The longevity of any scientific domain relies on its openness to being falsifiable. In the case of machine learning (ML), which made a late entry into the scientific community, there seems to be a lack of replicability that otherwise exists in other scientific fields. Today, it is a daunting task even to verify a claim in a paper given that thousands of ML papers get published every week.
To establish an ecosystem that encourages ML researchers to volunteer for reproducibility of claimed results, the organizers of NeurIPS 2019 introduced new policies into their paper submission guidelines.
A report on the results from deployment of these components was recently published, where the authors – who happen to be researchers from top institutes and organizations – discussed their findings in detail.
Facilitating Reproducibility In ML
This renewed interest around replicability of results was kickstarted at last year’s NeurIPS conference, the premier international conference for research in ML. A reproducibility program was introduced, designed to improve the standards across the community and evaluate ML research.
As part of the paper submission process, the new program contained three components:
- a code submission policy,
- a community-wide reproducibility challenge, and
- a Machine Learning Reproducibility checklist
According to the authors, the results of this reproducibility experiment at NeurIPS 2019 could be summarized as follows:
- Indicating a success of code submission policy, NeurIPS witnessed a rise in several authors willingly submitting code. This increased from less than 50% a year ago, to nearly 75%.
- The authors claim that the number of participants in the reproducibility challenge continues to increase, suggesting the support for the movement.
The increase in code submissions can also be attributed to the NeurIPS 2019 policy, which states that it “expects code only for accepted papers”. So code submission is not mandatory, and the code is not expected to be used during the review process to decide on the soundness of the work.

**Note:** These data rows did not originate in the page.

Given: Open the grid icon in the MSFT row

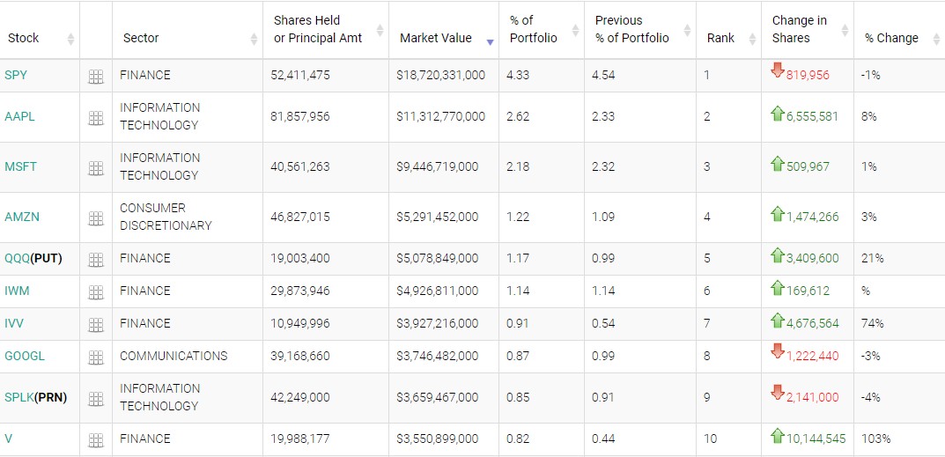Looking at the screenshot, I should pos(96,168).
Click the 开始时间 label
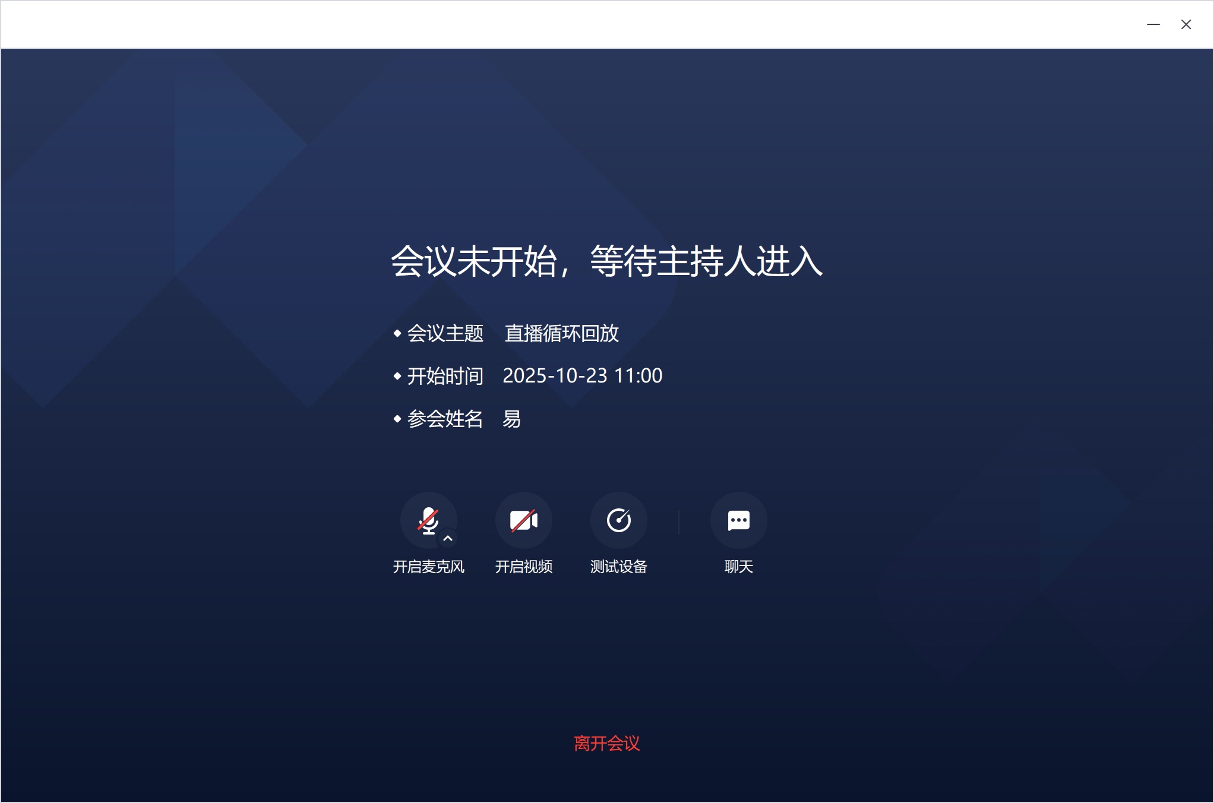Viewport: 1214px width, 803px height. click(x=445, y=376)
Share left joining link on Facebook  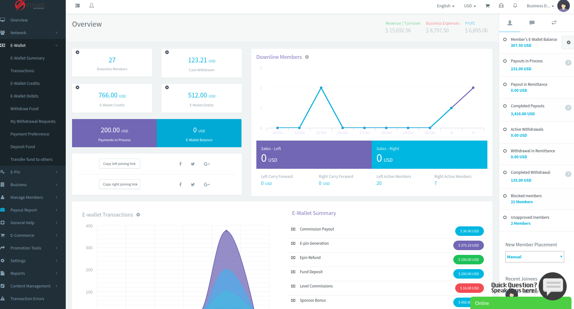(180, 164)
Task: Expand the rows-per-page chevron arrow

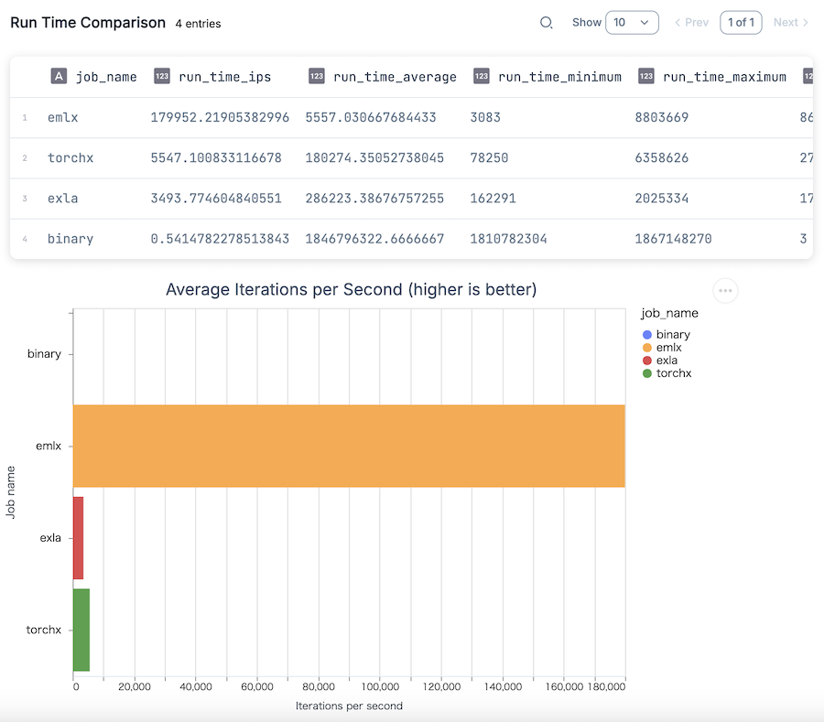Action: pyautogui.click(x=645, y=23)
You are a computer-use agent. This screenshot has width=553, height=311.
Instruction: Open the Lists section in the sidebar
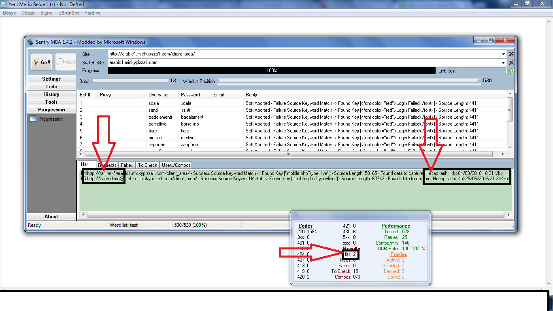coord(51,87)
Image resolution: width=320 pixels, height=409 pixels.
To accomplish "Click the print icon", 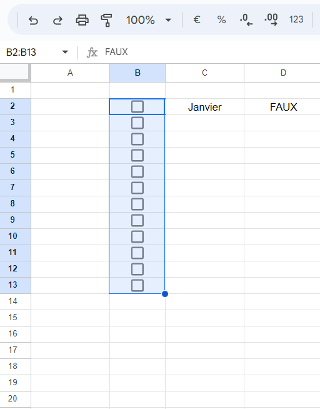I will [x=82, y=20].
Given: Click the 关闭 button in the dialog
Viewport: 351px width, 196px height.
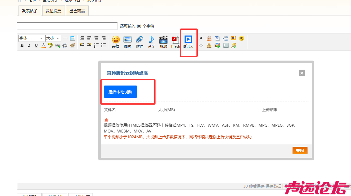Looking at the screenshot, I should [300, 150].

Challenges To Reproducibility
Reproducibility is an essential characteristic for widespread adoption of any scientific method. In the case of ML, however, the process is not so straightforward and ML model’s black box nature is not helping either. There is also an overwhelming hype around AI, which can nudge the researchers into inflating the results for various personal reasons. Overclaiming results is a major headache, and one of the reasons we still do not see anything materialize beyond breaking news.
If we take the example of neural ODEs, which garnered accolades for its breakthrough results, one of the authors, David Duvenaud, exposed the paper for its flaws. This paper, which took the best paper award at NeurIPS 2018, was ripped apart by one of the main authors a year later, coincidentally at NeurIPS 2019!
While the neuralODE paper led to other breakthrough work, the author admitted that their paper had many inaccuracies. To the dismay of his audience, he even went on to explain how they thought of a ‘cool sounding name’ for their paper to get more eyeballs.
This clearly shows the perils of hype in any nascent field. Fortunately for the community, Duvenaud came out clean and set a precedent for veracity that so far has been a hit and miss.
That said, there are a few immediate challenges to reproducibility, and these can be summarized as follows:
- Same training data might not be accessible
- Misspecification training procedures in the paper
- No code or erroneous code
- Being lenient with the metrics
- Improper statistical testing, or using the wrong statistic tests.
- Overclaiming of results
When it comes to code submission, the following objections were commonly reported as per this report:
- Dataset confidentiality
- Proprietary software
- Computation infrastructure
In an interview published by Nature, Joelle Pineau – who is also one of the authors – brought the attention of the whole ML community towards reproducibility.
In reinforcement learning, said Pineau, if you do two runs of some algorithms with different initial random settings, you can get very different results. And, if you do a lot of runs, you are able to report only the best ones.
Pineau and her peers have provided the much-needed impetus to a movement that has already shown promising results, and hopefully, might translate into widespread adoption of fairness and transparency across the community.